===== THE INPUT
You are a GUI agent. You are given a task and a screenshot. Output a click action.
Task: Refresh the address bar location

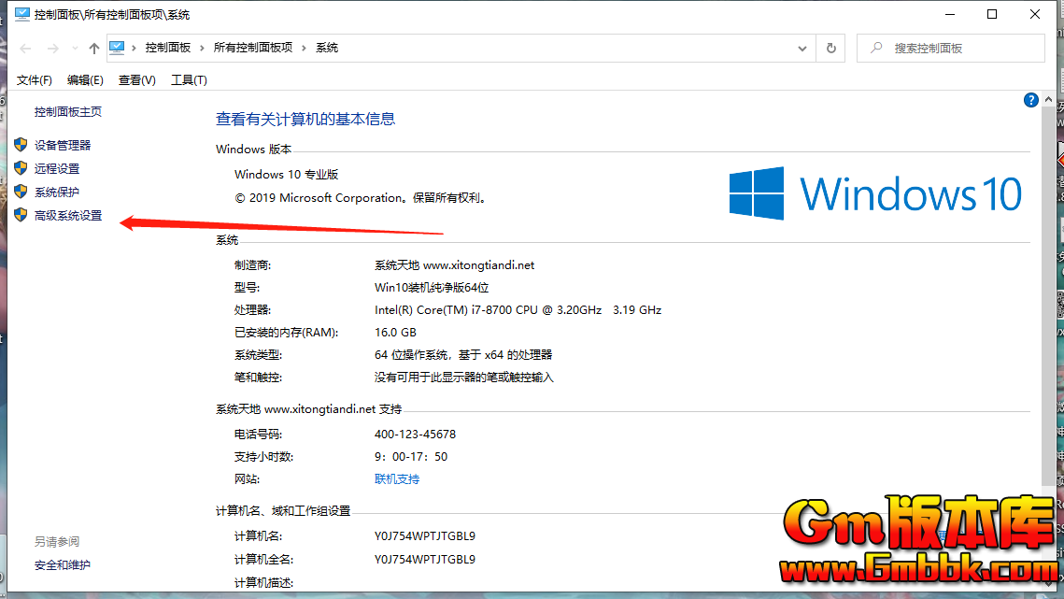point(830,49)
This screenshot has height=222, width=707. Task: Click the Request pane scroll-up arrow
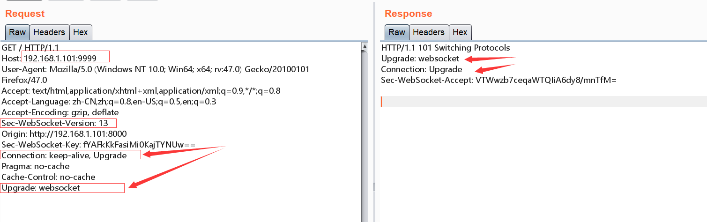pos(365,46)
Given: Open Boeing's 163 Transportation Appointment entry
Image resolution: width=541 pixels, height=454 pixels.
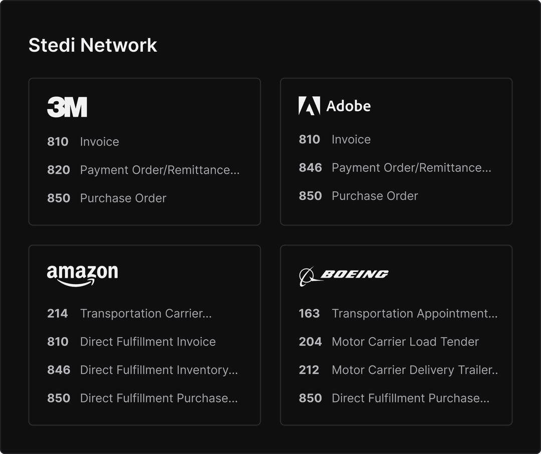Looking at the screenshot, I should point(398,314).
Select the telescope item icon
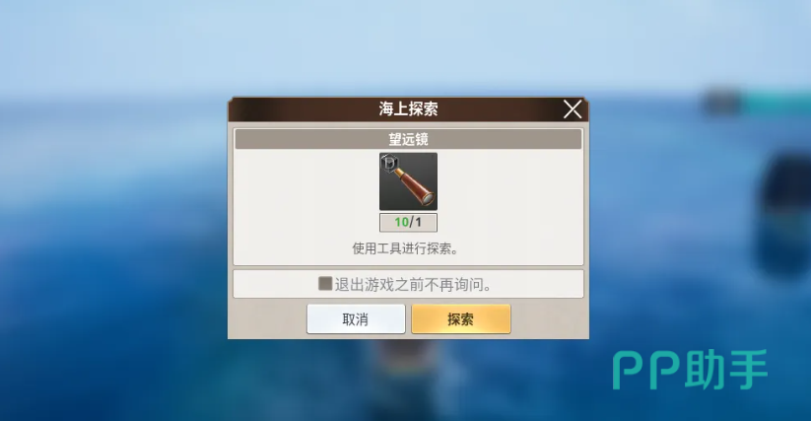The image size is (811, 421). pos(408,181)
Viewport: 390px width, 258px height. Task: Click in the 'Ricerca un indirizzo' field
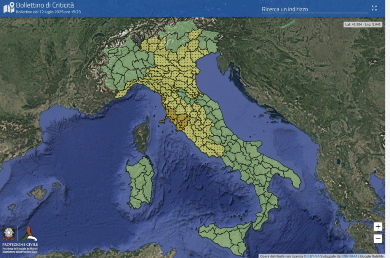pyautogui.click(x=314, y=9)
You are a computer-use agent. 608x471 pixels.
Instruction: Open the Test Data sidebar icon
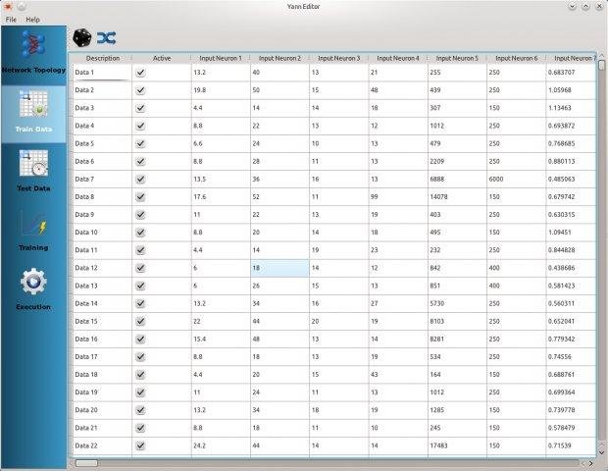[x=33, y=165]
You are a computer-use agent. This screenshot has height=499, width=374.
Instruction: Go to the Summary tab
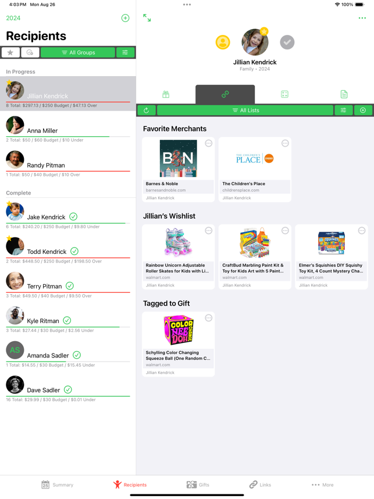coord(58,484)
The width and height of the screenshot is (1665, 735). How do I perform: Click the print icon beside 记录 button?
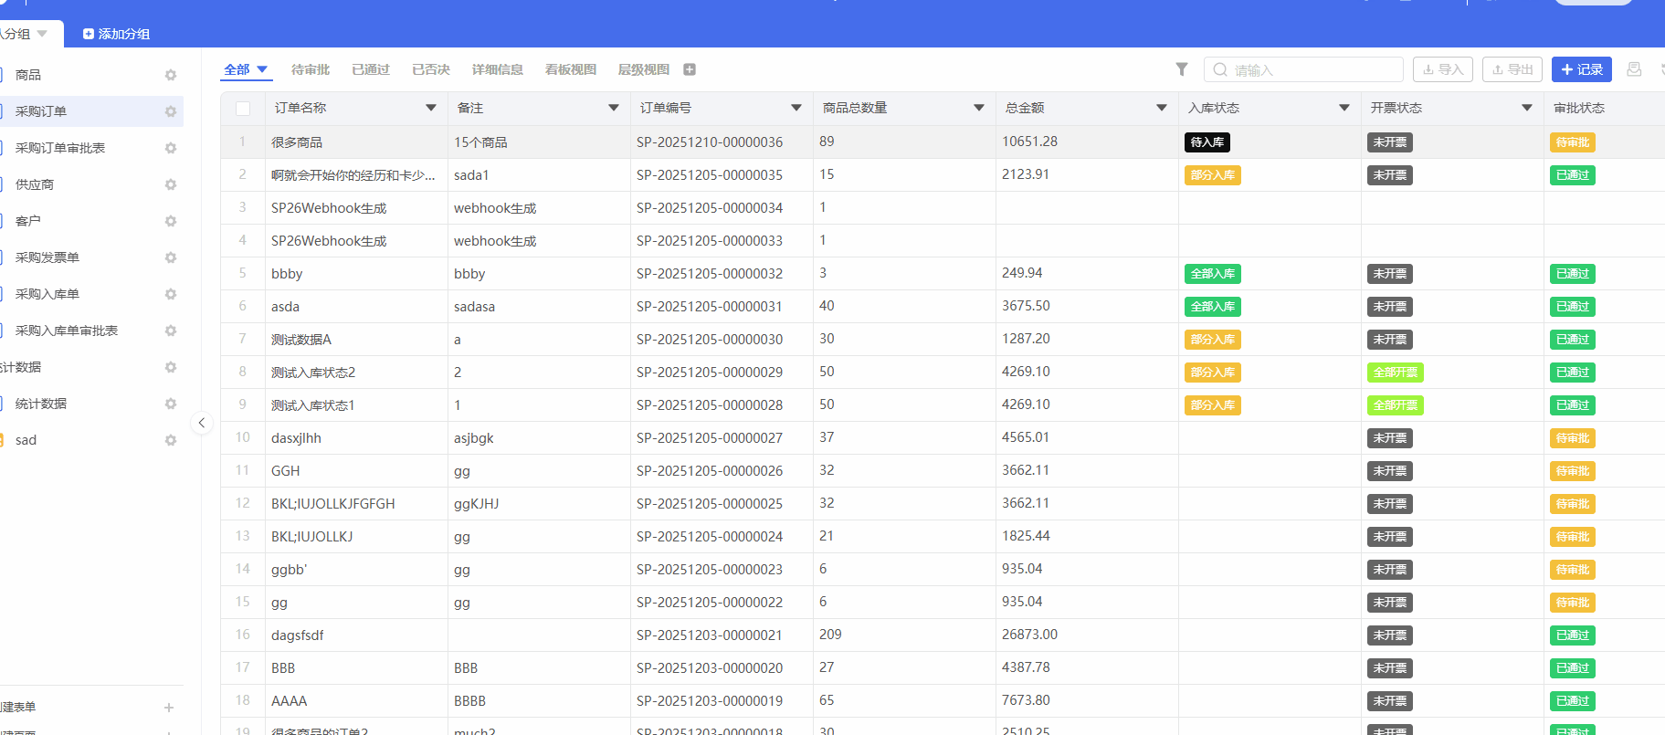click(1634, 69)
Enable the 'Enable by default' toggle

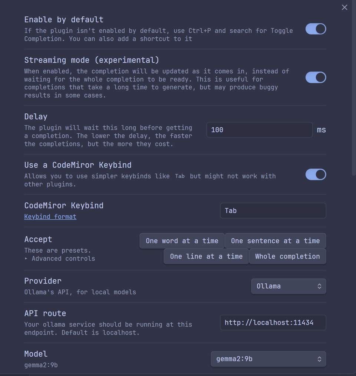tap(316, 29)
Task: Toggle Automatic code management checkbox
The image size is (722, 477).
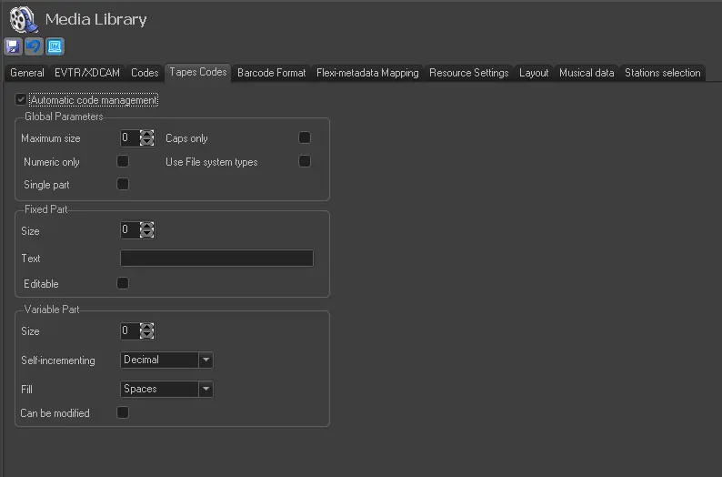Action: (x=21, y=99)
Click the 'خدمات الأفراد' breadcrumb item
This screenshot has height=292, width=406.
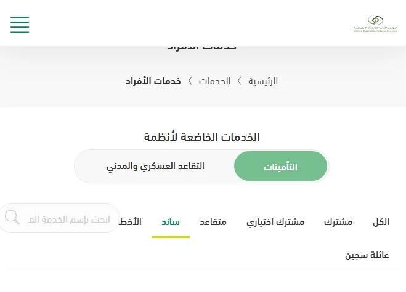click(x=153, y=81)
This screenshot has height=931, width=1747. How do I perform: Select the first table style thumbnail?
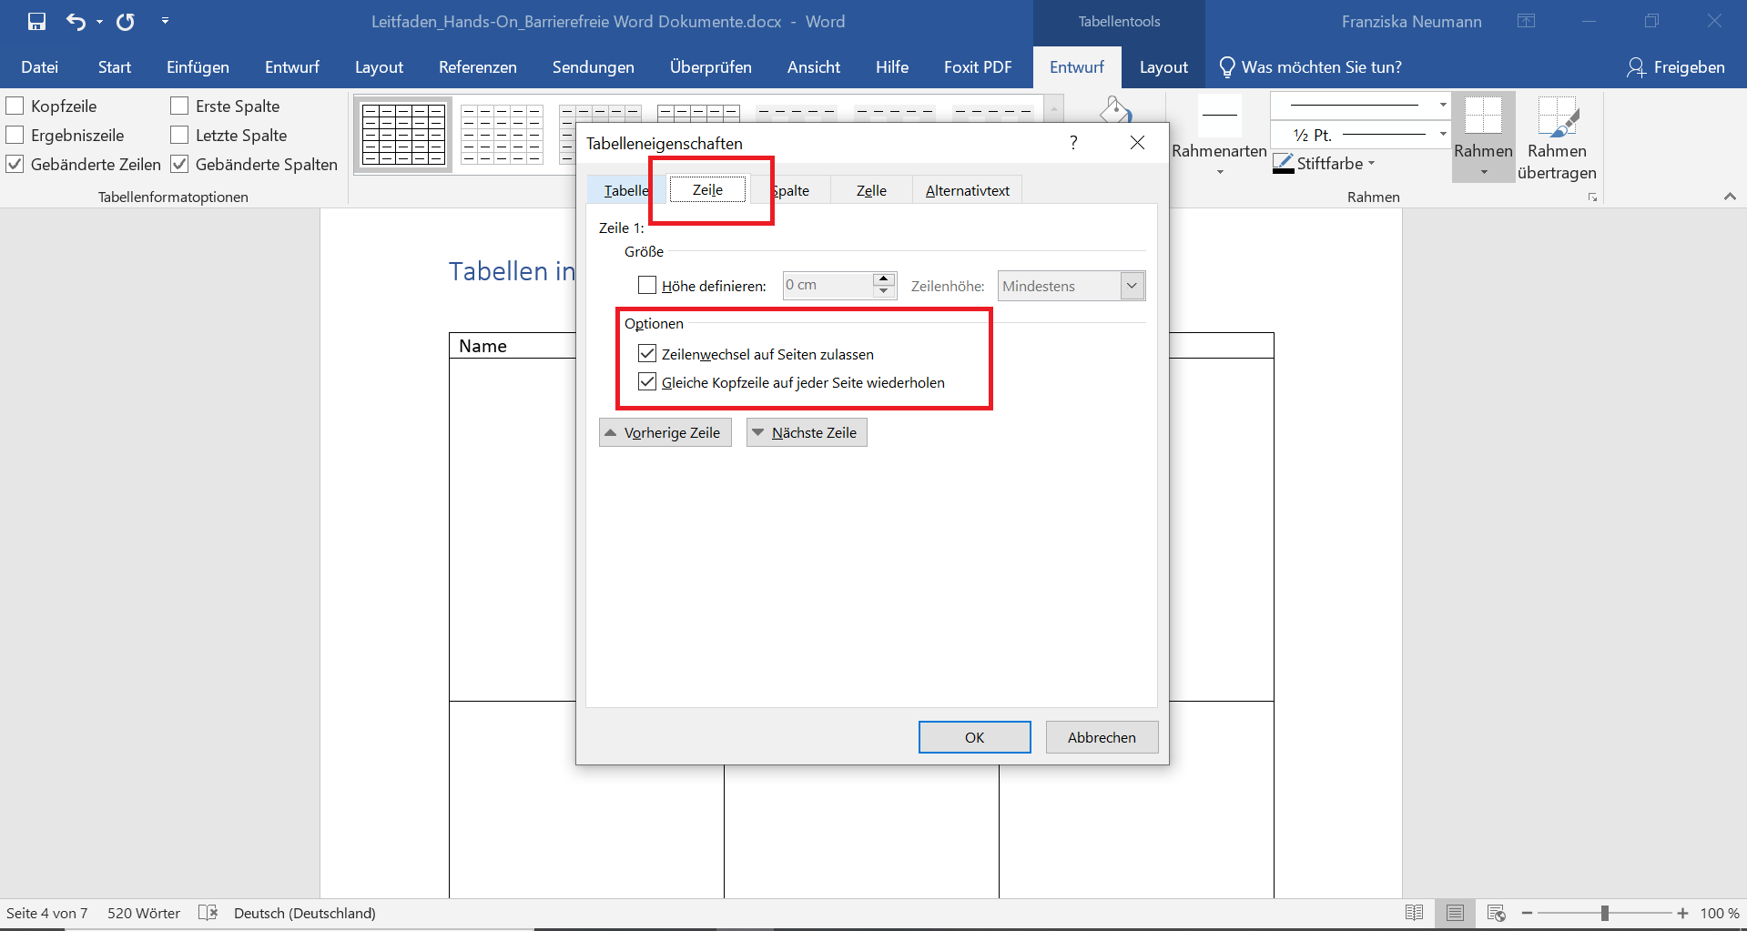403,135
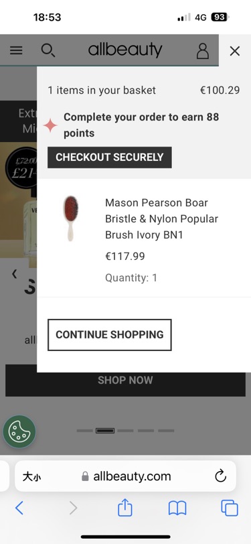The image size is (251, 544).
Task: Click Checkout Securely button
Action: pyautogui.click(x=110, y=157)
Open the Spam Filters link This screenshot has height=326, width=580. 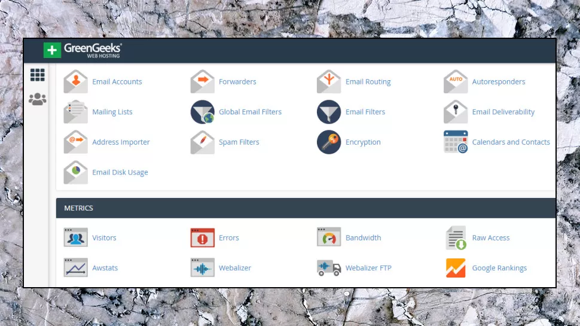[239, 142]
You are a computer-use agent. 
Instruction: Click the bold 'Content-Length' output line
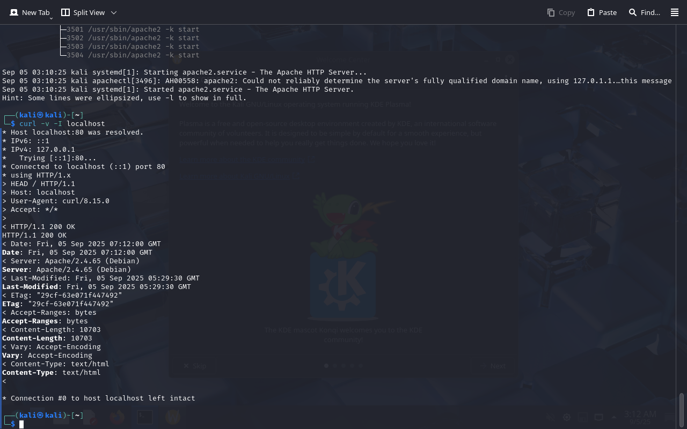point(47,338)
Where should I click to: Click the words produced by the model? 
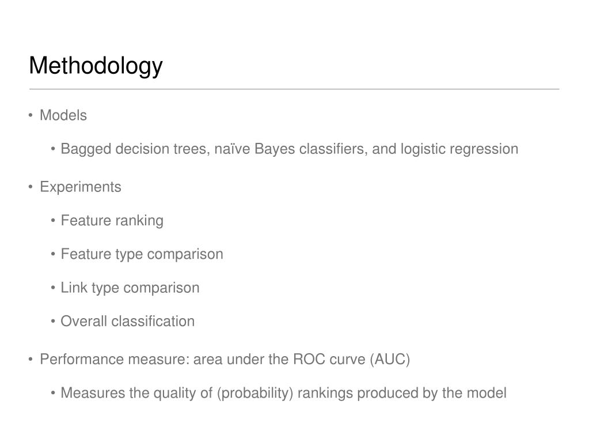pos(432,393)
==========
Please count the lines that hold "agent" in this data and report the total alone.

4